CloudFlare protection can be easily bypassed. These types of proxy services which offer decently cheap DDoS protection are fine for defending against small-time attacks, however, plenty of attackers have scripts capable of bypassing them.
You can't bypass with syn floods or udp flood. And if we are talking about size of attack in context of bandwidth, look at spamhaus and cloudflare case. That wasn't small. I admit that specialized, sophisticated attack from lets say top3 botnets would make damage and probably bypass cloudflare http protection. But if someone is making such an attack on you then probably you can afford getting prolexic.
What scripts are capable of bypassing CloudFlare/proxy services and how do they do it?

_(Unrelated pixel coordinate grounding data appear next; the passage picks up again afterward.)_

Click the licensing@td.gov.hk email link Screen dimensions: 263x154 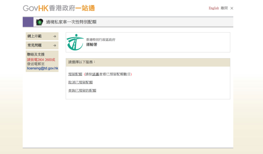[43, 69]
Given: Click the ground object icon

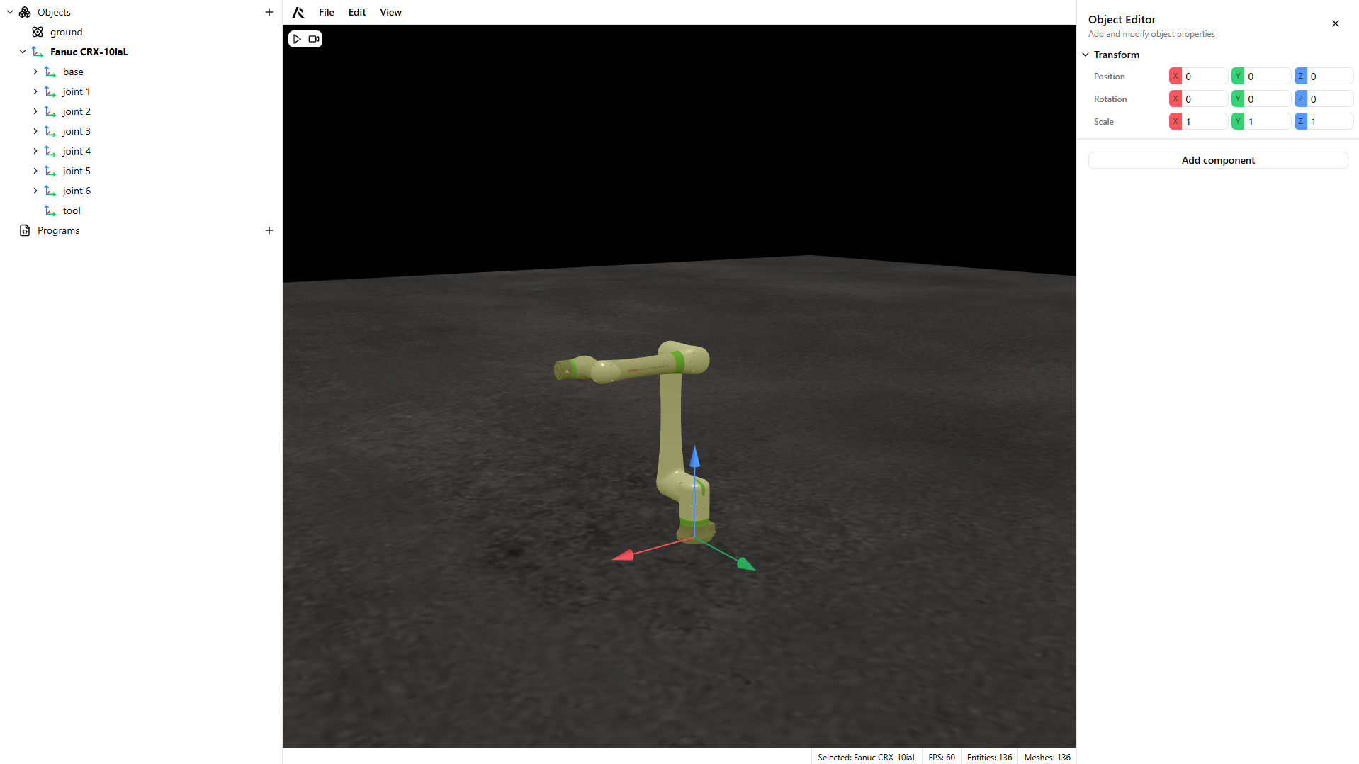Looking at the screenshot, I should pyautogui.click(x=38, y=32).
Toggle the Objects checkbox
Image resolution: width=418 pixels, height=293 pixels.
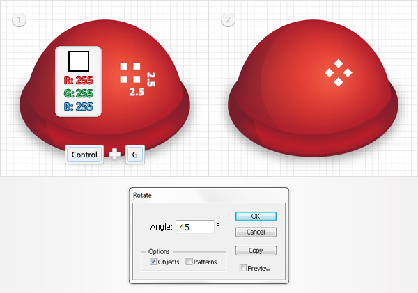point(153,262)
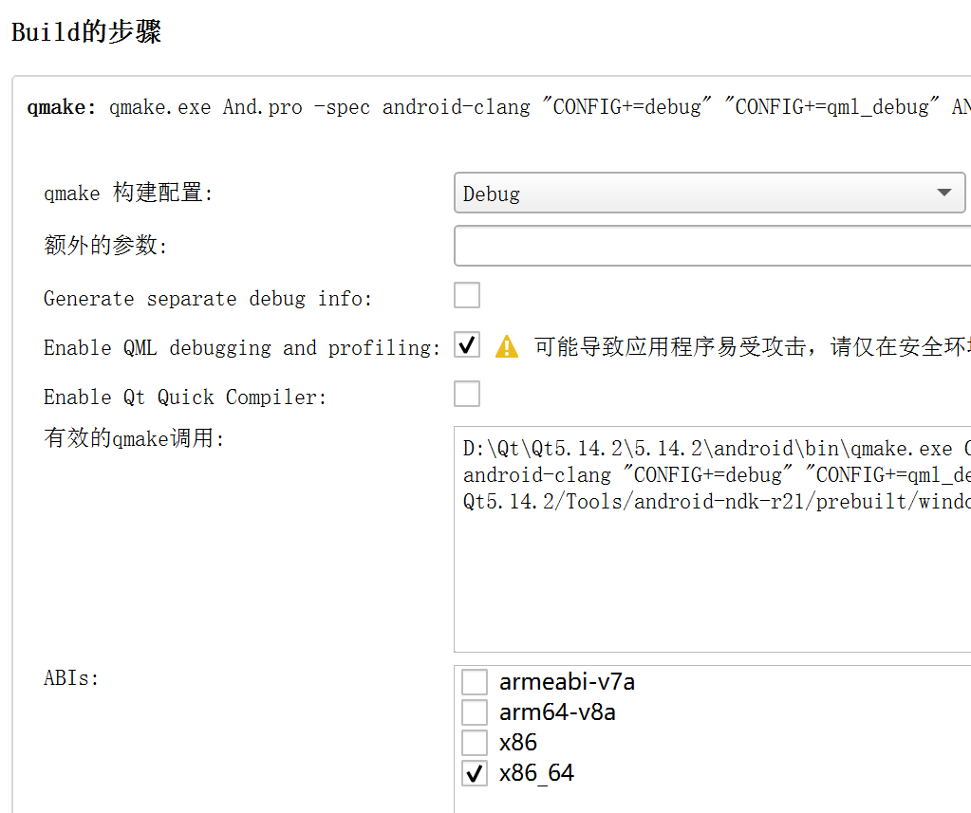Screen dimensions: 971x813
Task: Open the qmake build configuration Debug dropdown
Action: pyautogui.click(x=709, y=194)
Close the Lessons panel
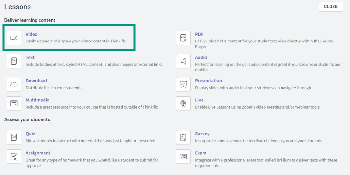 (x=331, y=7)
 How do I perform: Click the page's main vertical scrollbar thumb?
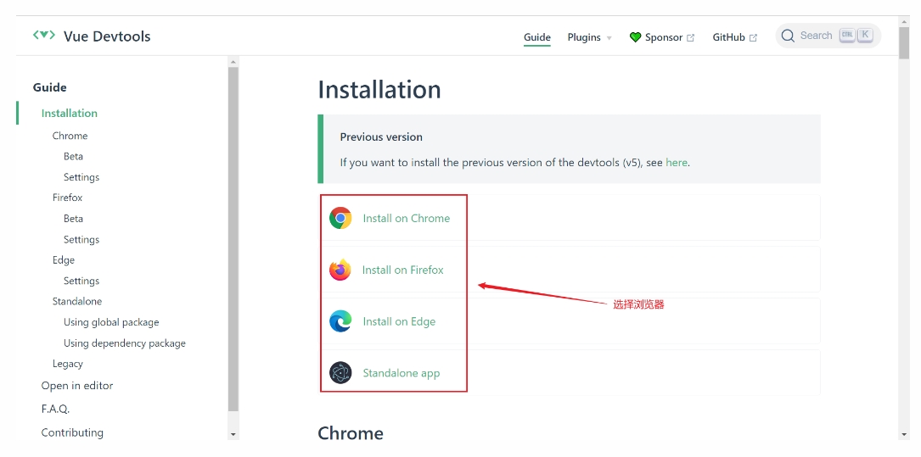pos(904,42)
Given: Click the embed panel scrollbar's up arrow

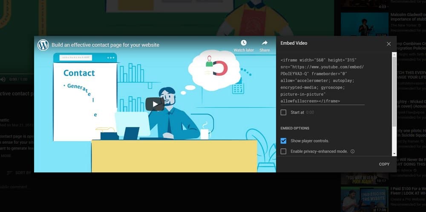Looking at the screenshot, I should 394,54.
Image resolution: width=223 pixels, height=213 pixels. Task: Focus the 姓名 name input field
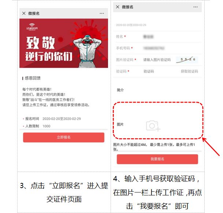coord(170,37)
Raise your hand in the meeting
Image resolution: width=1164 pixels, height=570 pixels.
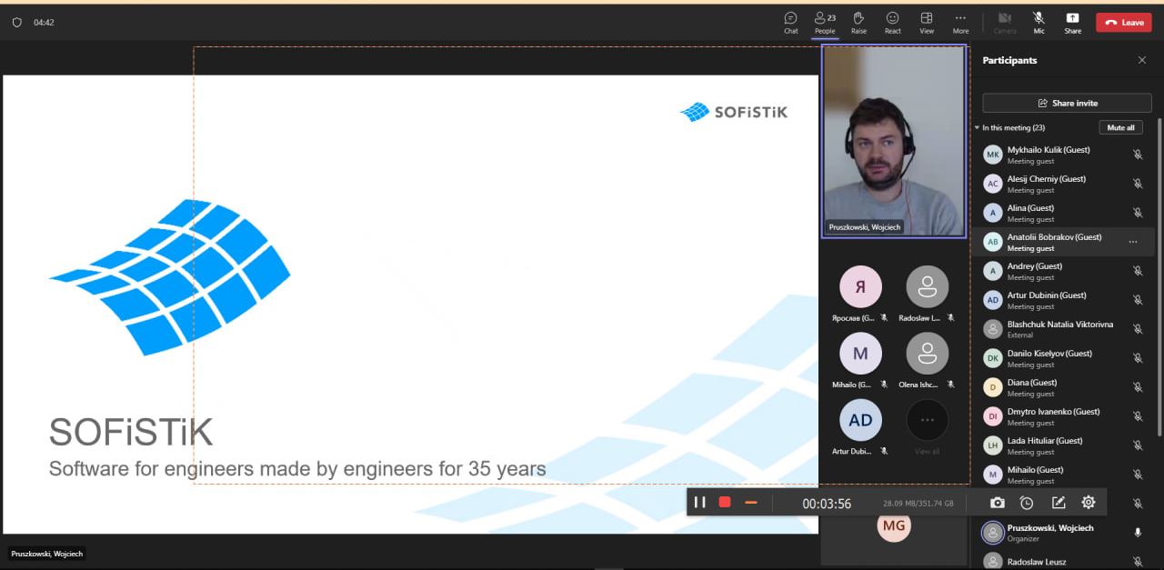coord(858,22)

Do they look for old DNS records that leak their Origin IP or something like that?
There are two ways to bypass CloudFlare and related services.
1) Most of the time, as Kephael said, websites expose their back end IPs through subdomains like ssh.domain.com or ftp.domain.com. MX records also sometimes function in the same way. There are a variety of ways to resolve a domain through CloudFlare.

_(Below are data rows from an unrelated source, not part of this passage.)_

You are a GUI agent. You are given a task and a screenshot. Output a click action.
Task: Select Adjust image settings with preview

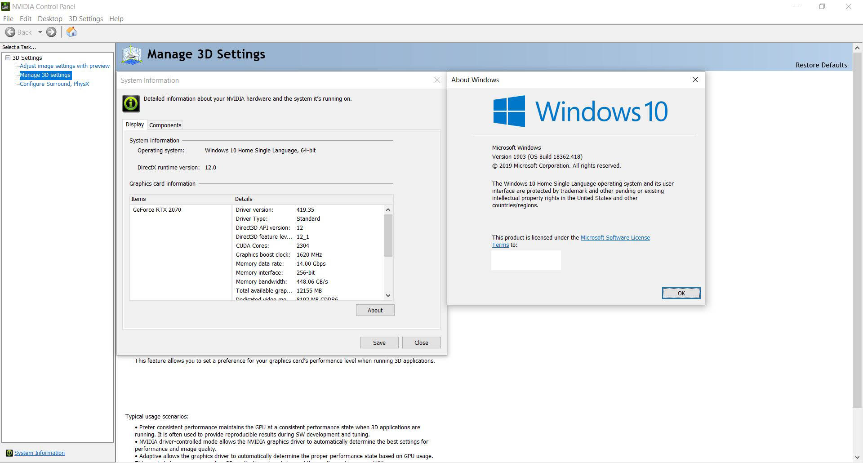[x=64, y=66]
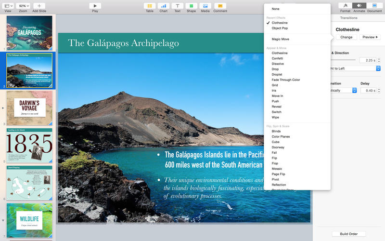This screenshot has height=241, width=385.
Task: Click the Build Order button
Action: (x=349, y=234)
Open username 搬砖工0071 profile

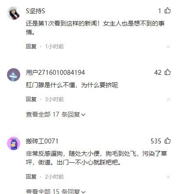(42, 141)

2) CloudFlare bypass scripts can be bought for around $400 which manipulate the JavaScript per client when sending an attack (mainly by disabling JavaScript). This prevents the so called "challenge pages" from blocking malicious traffic, effectively slipping through CloudFlare protection. Most of these scripts work on most other providers such as Sucuri as well.

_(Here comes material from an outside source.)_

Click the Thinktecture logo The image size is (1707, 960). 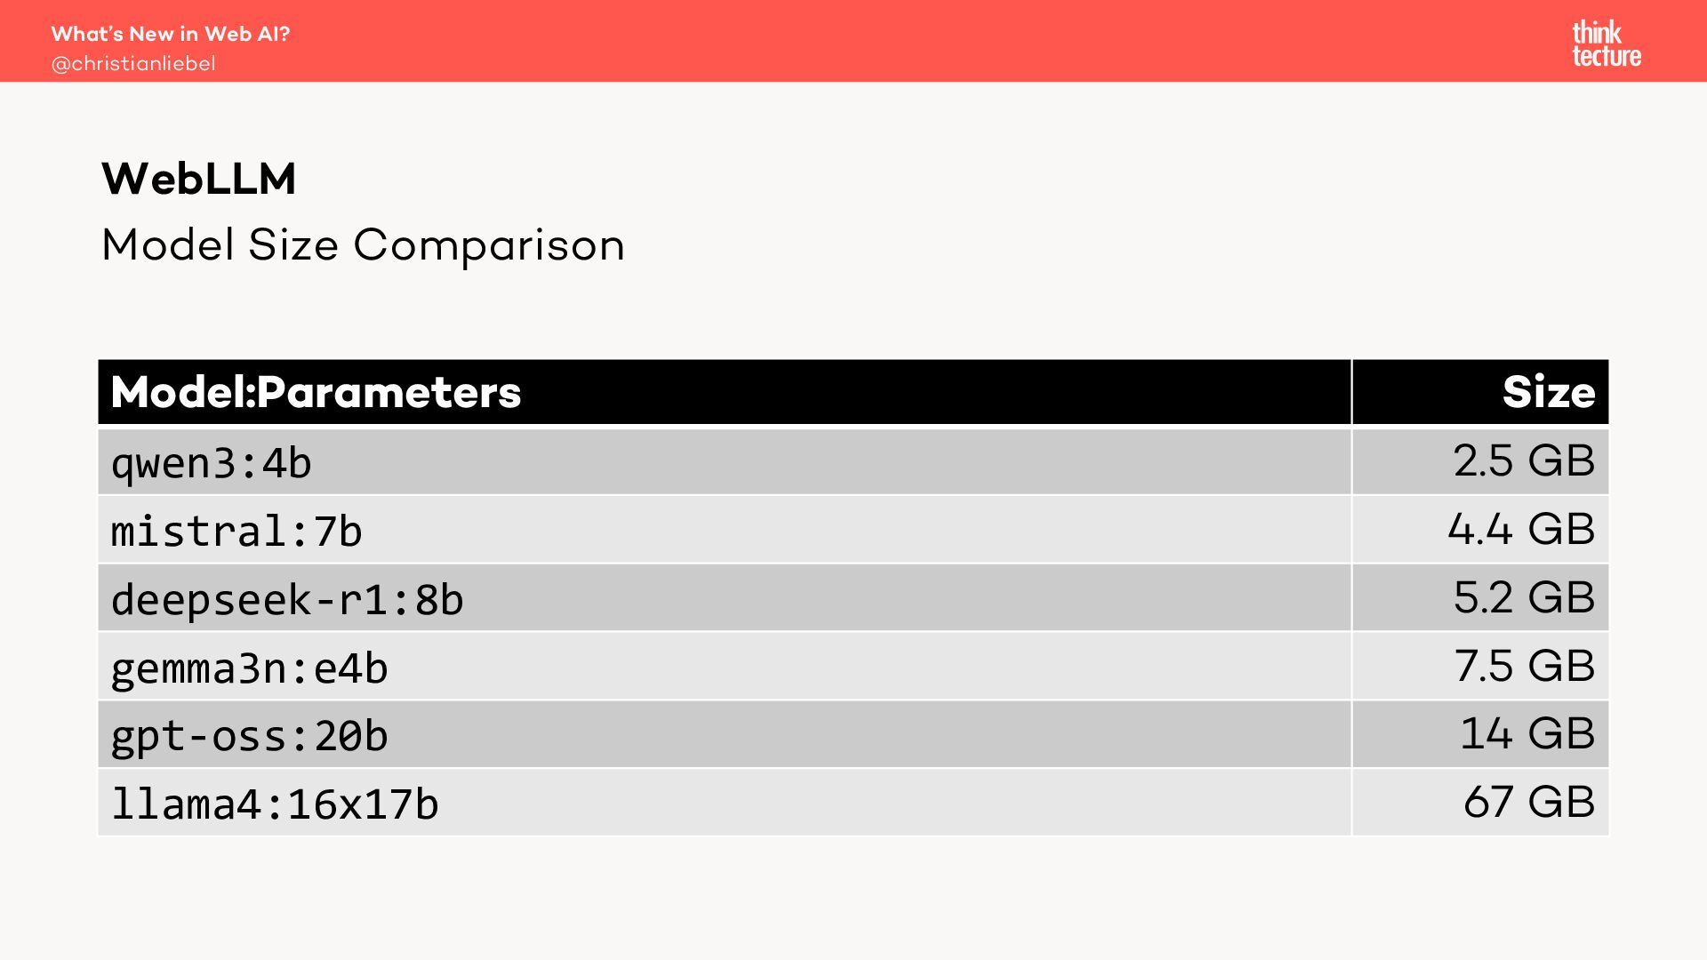[x=1606, y=44]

Spin up a hefty AWS instance and connect to every single IPv4 IP while sending a HTTP get request on successful connects with a Host matching that of the domain. There are only 4 billion IPs. Look for successful code 200's with the same headers and content as the original website. Easier said than done though.
Btw, this attack can be prevented if you run a drop-all firewall and only whitelist the IPs listed here: https://www.cloudflare.com/ips/
Frequently there will be MX records or something similar pointing directly to the server. Even error pages can potentially leak a direct, unprotected IP.